Use this checklist to turn a gaming influencer campaign brief into a clear launch document before budgets, formats, and creator placements are approved.

The key choice is practical: direct placements and native integrations can both work, but they serve different goals. A strong brief explains which format fits the campaign and why.

In brief

  • Define the campaign task first, then decide whether the brief calls for direct placement, native integration, or a mix of creator formats.
  • Add budget and pricing assumptions early, because influencer rates and overall campaign cost are common planning risks for launch teams.
  • Describe the audience fit clearly, especially for bold or niche creative ideas, so the campaign does not spend in the wrong creator context.

What to do

Start the brief with the problem the campaign needs to solve. For gaming launches, one common decision is whether to use direct advertising, native integration, or both. The checklist should make that choice explicit instead of treating every influencer placement the same way.

Include a dedicated format decision section. Direct placement can deliver a clear ad message, while native integration depends more on how naturally the concept fits the creator, channel, and community. The brief should explain why the chosen format supports the campaign goal and helps protect the budget from unfocused seeding.

Write the creative and audience notes in concrete terms. A strong influencer concept can attract attention, but it may only suit a specific player segment. Before production starts, the team should document the intended audience, the tone of the idea, and the reason the format is appropriate.

What to keep in mind

This checklist is most useful when a launch team is still choosing the campaign format and needs a cleaner way to brief creators, media partners, or internal stakeholders. It is not a replacement for a full pricing model or a final media plan.

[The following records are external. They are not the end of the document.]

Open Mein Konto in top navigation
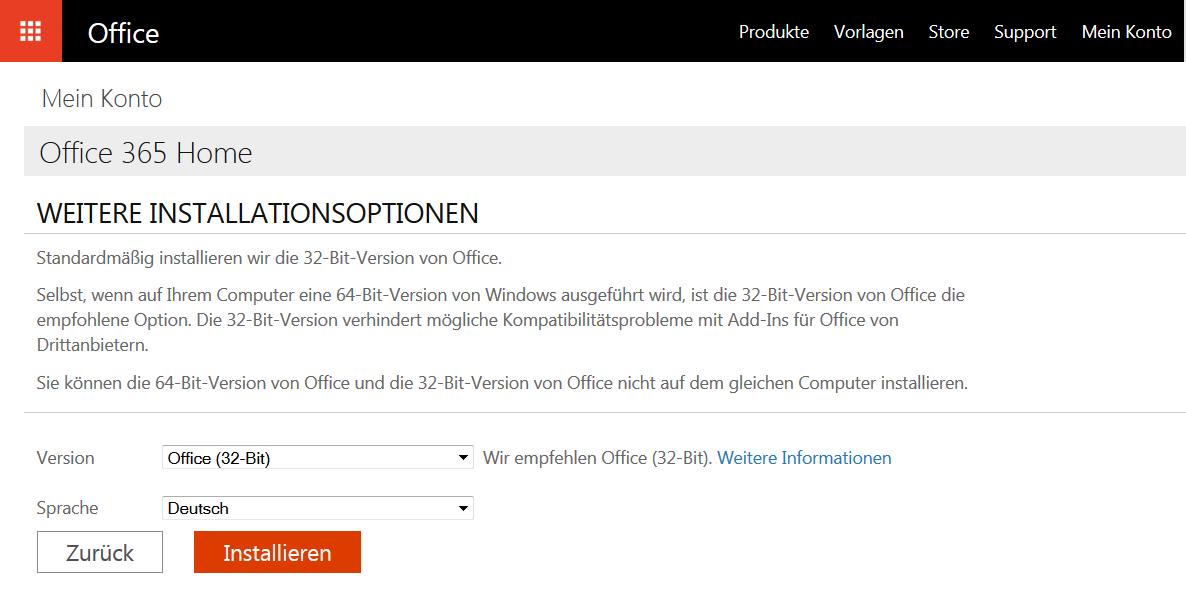The height and width of the screenshot is (613, 1186). click(x=1126, y=32)
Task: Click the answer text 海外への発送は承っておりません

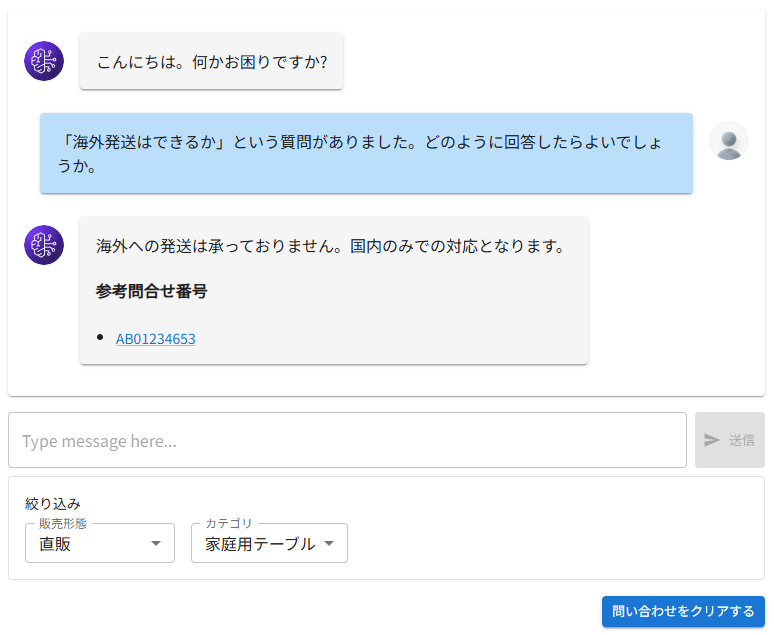Action: point(331,245)
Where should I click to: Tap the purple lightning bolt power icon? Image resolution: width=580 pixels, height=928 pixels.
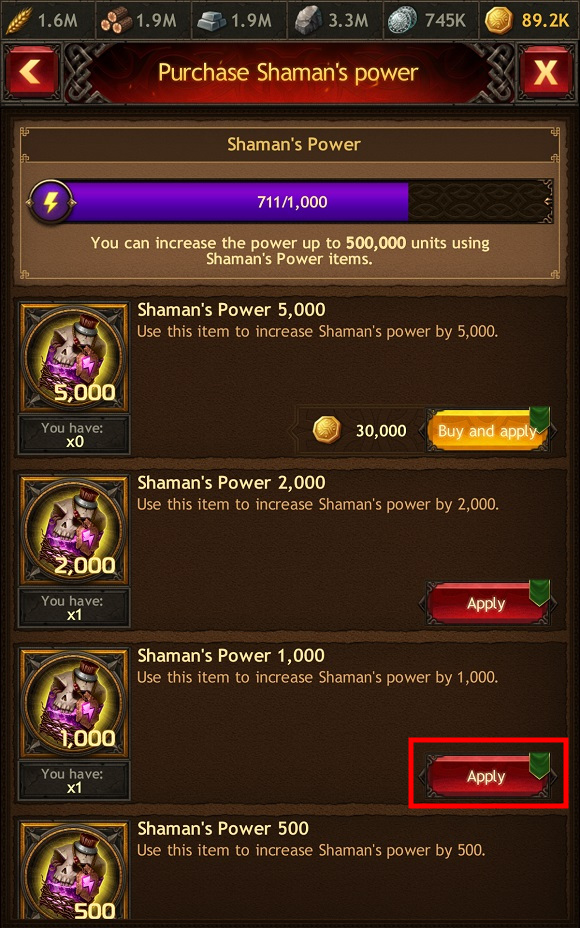(51, 202)
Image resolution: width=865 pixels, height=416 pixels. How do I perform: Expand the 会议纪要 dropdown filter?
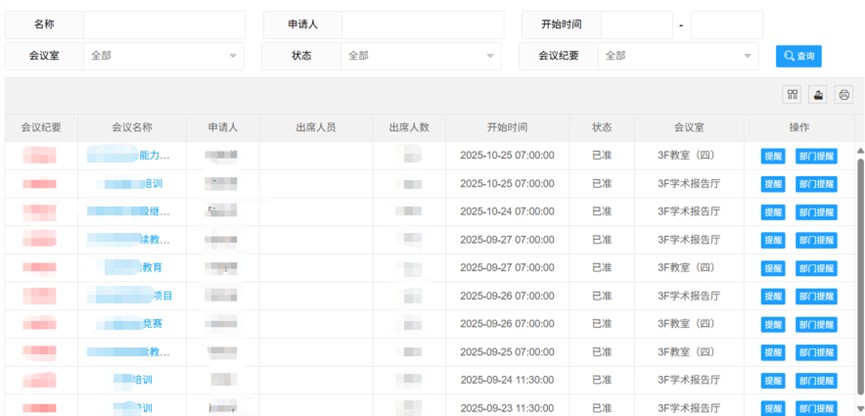pos(678,56)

In practice, budget predictability depends on matching the influencer format to the task. If the brief does not explain when and why a native or direct placement is being used, the team may approve activity without a clear path to the expected result.

Use extra care when the campaign relies on an unusual creative angle. Bold ideas can be memorable, but the brief should still state whether the concept is broad enough for the target audience or better suited to a narrow player segment.